Yönetmenin fotoğraf albümü bu kadar...
Nuri Bilge Ceylan, Cannes’da ilk kez ödül kazanmadı. “Uzak” Cannes’dakiler de dahil olmak üzere toplam 47 ödül kazandı ki; yanına yaklaşabilen başka bir Türk filmi daha yok.
Keza “İklimler”, keza “Üç Maymun”...
Nuri Bilge Ceylan’ı dünya sinemasının elitleri arasına taşıyan yolda büyük gişe başarıları yok.

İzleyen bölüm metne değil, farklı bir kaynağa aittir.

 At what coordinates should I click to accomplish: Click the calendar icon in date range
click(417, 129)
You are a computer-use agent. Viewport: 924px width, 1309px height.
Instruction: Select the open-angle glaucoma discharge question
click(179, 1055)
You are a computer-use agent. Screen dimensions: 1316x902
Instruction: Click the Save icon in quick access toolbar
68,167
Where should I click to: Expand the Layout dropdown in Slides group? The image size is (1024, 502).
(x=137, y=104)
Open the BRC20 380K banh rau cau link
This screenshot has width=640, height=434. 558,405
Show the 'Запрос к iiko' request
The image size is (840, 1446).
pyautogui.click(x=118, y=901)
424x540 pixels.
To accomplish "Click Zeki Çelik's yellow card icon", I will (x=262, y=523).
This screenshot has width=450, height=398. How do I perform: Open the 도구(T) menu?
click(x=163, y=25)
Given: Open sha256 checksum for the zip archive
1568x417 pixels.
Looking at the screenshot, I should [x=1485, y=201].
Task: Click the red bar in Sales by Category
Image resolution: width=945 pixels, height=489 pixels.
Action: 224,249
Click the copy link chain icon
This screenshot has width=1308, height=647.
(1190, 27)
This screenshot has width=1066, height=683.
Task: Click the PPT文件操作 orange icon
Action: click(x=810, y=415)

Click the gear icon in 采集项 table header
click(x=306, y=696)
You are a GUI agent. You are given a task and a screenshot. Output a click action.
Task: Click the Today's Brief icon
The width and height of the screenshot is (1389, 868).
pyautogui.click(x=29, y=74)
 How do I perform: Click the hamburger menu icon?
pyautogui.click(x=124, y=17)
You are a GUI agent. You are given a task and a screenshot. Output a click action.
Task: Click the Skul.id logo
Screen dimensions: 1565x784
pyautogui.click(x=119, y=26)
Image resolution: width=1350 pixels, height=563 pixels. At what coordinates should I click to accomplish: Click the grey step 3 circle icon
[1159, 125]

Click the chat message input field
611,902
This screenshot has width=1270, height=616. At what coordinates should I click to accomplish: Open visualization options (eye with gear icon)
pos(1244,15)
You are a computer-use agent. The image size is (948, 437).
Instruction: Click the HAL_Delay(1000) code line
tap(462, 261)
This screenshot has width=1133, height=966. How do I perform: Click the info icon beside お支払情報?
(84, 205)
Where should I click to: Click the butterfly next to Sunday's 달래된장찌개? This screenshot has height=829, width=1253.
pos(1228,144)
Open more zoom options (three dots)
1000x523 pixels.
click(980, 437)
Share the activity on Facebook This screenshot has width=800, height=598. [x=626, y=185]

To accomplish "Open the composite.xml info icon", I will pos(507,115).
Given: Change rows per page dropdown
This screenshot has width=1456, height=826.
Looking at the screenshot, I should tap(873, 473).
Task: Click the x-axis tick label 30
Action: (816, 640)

Filmlerinin toplam gişesi, Türkiye’nin gişe rekortmeni filmlerinin “milyon biletten sonraki küsuratına” bile yaklaşamıyor.
Türkiye yerli film seven bir ülke. Hatta toplam bilet satışının yüzde 60’ı yerli yapımlara gidiyor ki; bu dünyanın geneline göre bir rekor sayılabilir.
Ancak Nuri Bilge Ceylan’ın filmleri gişe yapmıyor, televizyonda gösterildiğinde reyting sıralamalarında boy gösteremiyor.
“Ağır” bulunuyor, “yavaş” bulunuyor sineması.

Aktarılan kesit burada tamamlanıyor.